A $5/month subscription to use the app is more than enough to pay reddit what they want. Remember, many of these app developers have made literally millions of dollars from reddit without giving reddit a cent.
Says any business. You don't go out and tell the people who rely on your existence to change their shit in "30 days or GTFO" other than if you give zero fucks and have no decency. Especially if you gave no indication that it was a problem for more than a decade.
Honestly doubtful
The boost dev in his whinge post about the new costs said that his revenue was in the millions of dollars a year. His costs are……his time. There’s no way the other devs for apps like sync and RiF also didn’t make millions.
Also Reddit the company doesn’t care about third party app devs leeching off their product. They cost them money. They don’t give them anything in return. That’s why they started charging for the api. 30 days is more than enough to simply increase your existing subscription costs and remove free access. I say this as a developer myself. That’s a half a day job at most, including taking a nap.
You may be a developer, but you clearly don't know how the businesses side actually functions, especially if you're self employed. You remove free access and you lose hundreds of thousands of users and millions of ad impressions, as well as plummeting user acquisition since people don't buy apps. The subscription they had at the time couldnt (or barely could) cover API access. If you start charging more, you lose more users, and you also have to refund anyone that doesn't like the increased price. You'd be lucky to keep any whole percentage of your userbase.
If it's your sole source of income, your expenses are very likely to be largely inflexible. You're telling me you could handle a 30 days notice to cut spending by nearly 100% while also scrambling to figure out how to completely change your monetization in a sustainable way? What if you have a mortgage? Car payments? Other loans?

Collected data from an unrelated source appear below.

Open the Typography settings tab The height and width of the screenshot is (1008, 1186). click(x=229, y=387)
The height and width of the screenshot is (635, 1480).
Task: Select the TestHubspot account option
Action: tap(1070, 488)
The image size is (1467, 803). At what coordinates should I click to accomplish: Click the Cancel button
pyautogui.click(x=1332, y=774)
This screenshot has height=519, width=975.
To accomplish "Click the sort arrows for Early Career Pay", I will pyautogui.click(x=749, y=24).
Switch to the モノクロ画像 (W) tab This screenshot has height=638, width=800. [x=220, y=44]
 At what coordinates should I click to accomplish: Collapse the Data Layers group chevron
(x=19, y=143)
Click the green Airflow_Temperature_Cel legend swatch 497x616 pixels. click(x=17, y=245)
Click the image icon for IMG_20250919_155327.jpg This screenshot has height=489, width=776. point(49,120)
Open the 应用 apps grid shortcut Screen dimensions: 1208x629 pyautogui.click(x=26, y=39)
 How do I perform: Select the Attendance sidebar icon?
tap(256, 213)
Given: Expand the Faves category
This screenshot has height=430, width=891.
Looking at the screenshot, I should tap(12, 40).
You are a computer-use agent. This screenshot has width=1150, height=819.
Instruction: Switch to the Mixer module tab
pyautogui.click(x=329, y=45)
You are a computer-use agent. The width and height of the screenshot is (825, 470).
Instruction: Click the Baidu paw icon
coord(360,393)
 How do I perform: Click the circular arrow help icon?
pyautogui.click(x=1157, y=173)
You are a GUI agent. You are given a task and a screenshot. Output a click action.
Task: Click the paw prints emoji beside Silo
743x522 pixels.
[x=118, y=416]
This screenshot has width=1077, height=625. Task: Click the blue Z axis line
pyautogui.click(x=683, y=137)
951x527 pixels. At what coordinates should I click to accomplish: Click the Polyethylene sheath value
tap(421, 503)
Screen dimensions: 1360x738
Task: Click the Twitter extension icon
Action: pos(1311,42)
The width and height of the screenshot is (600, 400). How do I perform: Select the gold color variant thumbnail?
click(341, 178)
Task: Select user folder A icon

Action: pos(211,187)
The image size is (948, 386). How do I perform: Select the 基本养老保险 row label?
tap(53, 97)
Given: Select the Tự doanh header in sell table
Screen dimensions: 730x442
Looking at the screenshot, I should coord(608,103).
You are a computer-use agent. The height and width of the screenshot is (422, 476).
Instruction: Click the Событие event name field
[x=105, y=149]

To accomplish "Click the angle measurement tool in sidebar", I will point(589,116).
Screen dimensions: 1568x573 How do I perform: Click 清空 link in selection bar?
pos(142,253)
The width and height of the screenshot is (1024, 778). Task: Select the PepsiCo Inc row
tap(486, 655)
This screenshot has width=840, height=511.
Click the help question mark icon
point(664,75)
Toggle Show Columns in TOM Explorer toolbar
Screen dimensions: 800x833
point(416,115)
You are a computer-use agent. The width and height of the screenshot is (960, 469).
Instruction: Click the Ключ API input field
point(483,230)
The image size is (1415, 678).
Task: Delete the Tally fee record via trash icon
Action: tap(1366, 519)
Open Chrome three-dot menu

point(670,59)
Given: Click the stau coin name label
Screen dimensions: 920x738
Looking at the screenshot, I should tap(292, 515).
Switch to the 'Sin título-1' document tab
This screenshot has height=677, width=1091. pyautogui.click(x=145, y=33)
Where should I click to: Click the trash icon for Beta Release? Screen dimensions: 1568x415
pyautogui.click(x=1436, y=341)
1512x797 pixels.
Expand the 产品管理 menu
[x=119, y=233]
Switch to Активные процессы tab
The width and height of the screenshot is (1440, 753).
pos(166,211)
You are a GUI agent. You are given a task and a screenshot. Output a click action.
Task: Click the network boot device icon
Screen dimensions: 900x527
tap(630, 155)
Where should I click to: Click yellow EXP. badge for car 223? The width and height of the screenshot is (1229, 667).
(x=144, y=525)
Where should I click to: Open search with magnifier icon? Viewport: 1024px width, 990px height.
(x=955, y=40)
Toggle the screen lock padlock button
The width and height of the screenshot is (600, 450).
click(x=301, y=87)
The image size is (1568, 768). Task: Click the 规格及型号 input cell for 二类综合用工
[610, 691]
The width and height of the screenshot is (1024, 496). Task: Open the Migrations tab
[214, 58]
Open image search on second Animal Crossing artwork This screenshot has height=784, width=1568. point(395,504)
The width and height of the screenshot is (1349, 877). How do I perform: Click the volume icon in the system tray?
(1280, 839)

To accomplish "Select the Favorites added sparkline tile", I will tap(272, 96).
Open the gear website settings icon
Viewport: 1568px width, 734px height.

It's not as simple as flicking a switch. Even sole proprietors plan out their business 6-10 months or a year+ in advance. Giving them 30 days notice is telling them you don't want them to exist in the first place under the guise of generosity.
You’re overlooking the fact that these apps don’t cost these people more than their time to maintain. They don’t have hosting costs. The costs are literally the devs time, that’s it.
Would they make less money going subscription only? Absolutely. Would they lose money? Absolutely not. Completely removing the app means they make even less money - $0 in fact.
Most of these apps already had subscriptions. It would be a config value or database change to update the price for new subscriptions, and one line of code to only allow users that have a subscription to use the app.
Also if your entire livelihood relies on making your entire business off the back of a free api to someone else’s business, you can’t complain. When this happens. Your business model is bad, and then cutting off your access is a known risk.
More than their time to maintain? Do you have any idea how expensive a developer's time is? He could easily be making 120 or 200k a year with his talents
You absolutely can. When this business has made zero fuss about it for more than a decade and has even welcomed them with open arms, even having meetings with them directly on many occasions, then YES you CAN complain when they suddenly do a 180 without any warning.
I do, I am one. A change to go subscription only in an app that already has subscriptions is a one line code change essentially. Changing the price of subscriptions isn't even than, it's a config or db change.
The Boost guy made literal millions from reddit. The sync guy is probably the same based on how many people shill it.
A one line code change but community backlash and basically no new users coming onto the platform is a slow death sentence
Community backlash? Not sure you've been paying attention lol. Also Boost/Sync/etc aren't a "platform", they're an app to access a platform.
I've been paying plenty of attention. If sync had raised priced to keep operating on Reddit, the users who don't give a shit or know about the API price increase (which is realistically a large number of them) would blame Sync, not Reddit. People are idiots.
Most would rightfully stop using it, which would cause ad revenue to plummet, and would very likely make ongoing development of it infeasible since its his full-time job to maintain it.
And whatever. The specific word I used is irrelevant to my point so I don't see why it's necessary to be pedantic about it.
Again though - some money > no money. By literally shutting the app down it makes no money.
Ongoing development of sync is only a full time job because it paid so well with zero costs since Reddit handed the content and api to the dev for free. It’s definitely not an actual full time jobs worth of work.
I'm sure reddit has exactly zero engineers who work exclusively on the app every day. /s
From the way people that love Sync etc talk about the official reddit app they likely don't.